The factors that led to the enclosures in England were mostly profit-driven. These are as listed below:
- In the 16th century, an increase in the wool price promoted rich farmers to expand their production to increase their profits. They then began to enclose the best pastures of common lands for their own cattle.
- Also, to improve sheep-breeding and ensure good fodder, the rich farmers began to enclosed the common land and grow hedges surrounding it to keep the poor away.
- Increase in English population led to enclosure of lands to produce more and more grains to feed the population.
- Industrialisation growth and war led to food grain prices soaring, making it necessary to take steps to increase its production.
- Long-term investments on land and plan crop rotations to improve the soil were considered to be important for enclosures to take place.
By 1850, nearly 6 million hectares of land was enclosed and the British Parliament had passed 4000 Acts legalising these enclosures.
Threshing machines were opposed by the poor in England because it decreases employment opportunities of workmen during harvest-time. Previously, labourers had lived with the landowners, doing odd jobs around the farm. Later, they were hired on wages and only during harvest-time. However, with the coming of the threshing machine, most of these labourers were left unemployed and without a means of livelihood. Also, the situation worsened when soldiers returned to villages after the Napoleonic wars and needed jobs.
Captain Swing was the mythic name appended in some of the threatening letters used during the rural English protests. It was used against the utilisation of threshing machines and landowners' reluctance to employ labourers. The movement had an imaginary leader with a multiple-use name. His name was chosen, in a form of morbid humour, to echo the prisons that the rebels who got involved in this uprising would have to face.
This name became so common in 1830 that the riots started by the poor labourers began to be called 'Swing Riots'.
The impact of the westward expansion of settlers in the USA are listed below:
- The white settlers moved westward and then settled on the Appalachian plateau. Then, they moved to the Mississippi valley between 1820 and 1850. Here they changed the entire landscape into agricultural belts and displaced the local tribes. The local tribes were further pushed towards the West.
- To raise new crop and explore new lands, the settlers after the 1860s swept into the Great Plains across the Mississippi river. This region then became a major wheat-producing area of America.
- In the late 19th century, American urban population expanded quickly and the export market developed. During the world wars, the world markets boomed; since Russian supplies were cut off and USA had to feed Europe due to the Russian Revolution.
- The spread of railways made it simple to transport grain from wheat producing regions for export to the east coast. By 1919, nearly 74 million acres of land was under wheat cultivation in America.
- Westward expansion provided the force for development of new technologies in agriculture to meet the increasing requirements of new habitats and land.
Thus, USA came to overlook the world market in agricultural produce and came to be called the bread basket of the world.

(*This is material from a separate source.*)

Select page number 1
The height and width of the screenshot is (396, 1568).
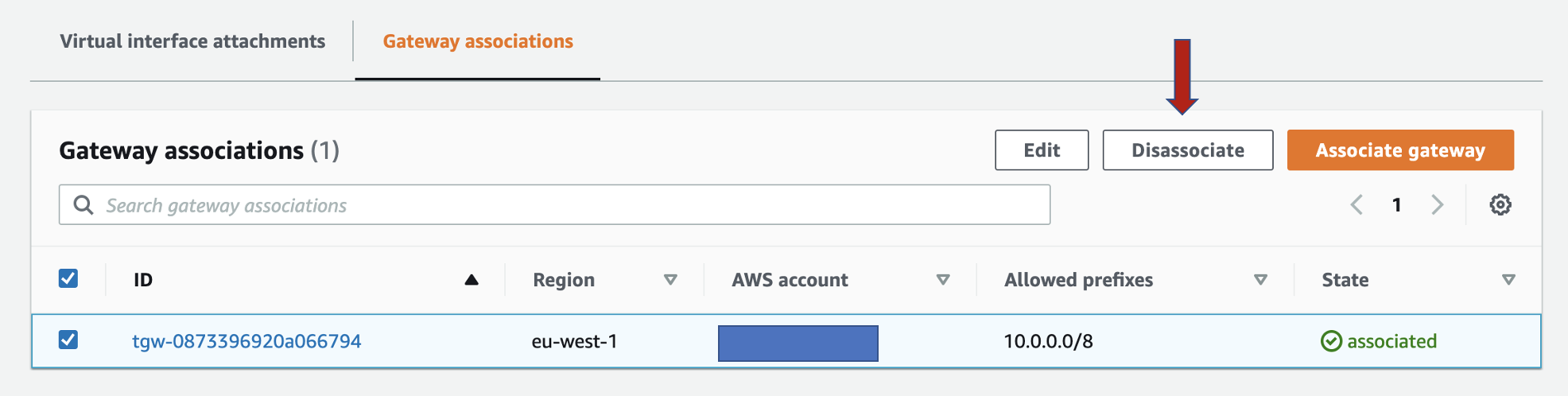click(1396, 205)
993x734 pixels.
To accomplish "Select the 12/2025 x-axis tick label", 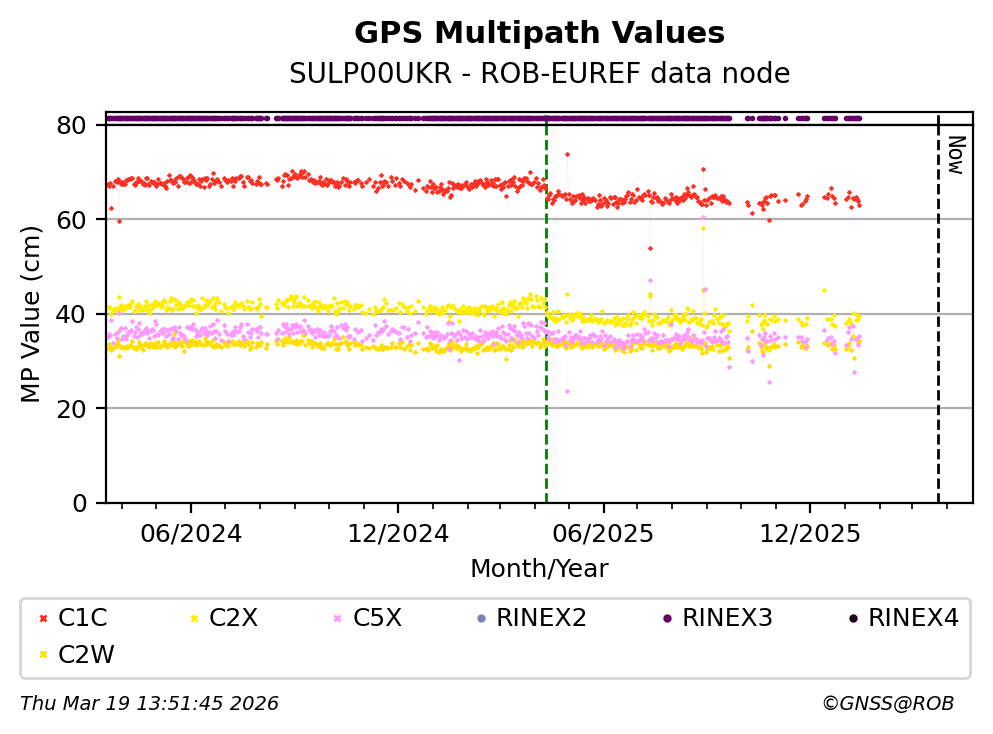I will 808,533.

Advantages of the use of mechanical harvesting machines in the USA are listed below:
- The machines allowed big farmers to rapidly clear large tracts, breakup the soil, remove the grass and prepare the ground for cultivation.
- The machines completed work efficiently and speedily with a minimal number of labours. With power-driven machinery, four men could plough, seed and harvest 2,000 to 4,000 acres of wheat in a season.
Disadvantages of the use of mechanical harvesting machines in the USA are listed below:
- Machines reduced dependence on labour leading to unemployment. For poor famers it bought misery and no jobs.
- Many farmers bought machines on loans considering the boom would last. However, they had to face hard times once the boom ended by 1920s. They faced difficulty in paying back loans. Many of them were driven to take the extreme step of deserting their farms.
- Production had expanded so rapidly that during the post-war years, farmers were left with large surpluses and overflowing store houses. This led to a collapse in the export market and fall in wheat prices. Thus, extensive cultivation made feasible by machines resulted in the Great Agrarian Depression of the 1930s, which ruined wheat farmers everywhere.
- Unrestricted use of machines ruined the entire landscape resulting in ecological imbalance. Periods of plenty were followed by droughts. Ordinary dust storms became black blizzards. The American dream of land of plenty turned into a nightmare.
There are many ecological lessons that can be drawn from the conversation of the countryside in the USA from a bread basket to a dust bowl. After the 1930s, they realised that they should respect the ecological conditions of each region. Thus the various lessons are listed below:
- That man must value environment protection and use natural resources safely.
- The usage of technology and development should be nature-friendly.
- Man's aspirations to conquer nature and control the environment can lead to ecological imbalance.
- Exploitative use of land for commercial purposes should be avoided.
- There should be a constant check by the government on the ecological balance of the country.
In the late 18th century, the East India Company was buying tea and silk from China for sale in England. As tea became a popular English drink, trade in tea became important, moving up to 50 million pounds in value. This created a problem because England at this time produced nothing that could be sold in China. The Chinese were suspicious of foreign goods and Chinese rulers did not allow foreign goods to enter China, so payment could be made only in silver coins or bullion, which was unacceptable to the British because it would impoverish the nation.
The British, therefore, started an illegal trade in opium with the Chinese merchants. The profit from opium trade could be used to buy tea and silk from China. The British needed more and more opium to export to China and therefore they insisted that Indian farmers should grow opium to fulfil the opium demand from China.
Indian farmers were reluctant to grow opium because of the following reasons:
- They were unwilling to turn their fields over to poppy.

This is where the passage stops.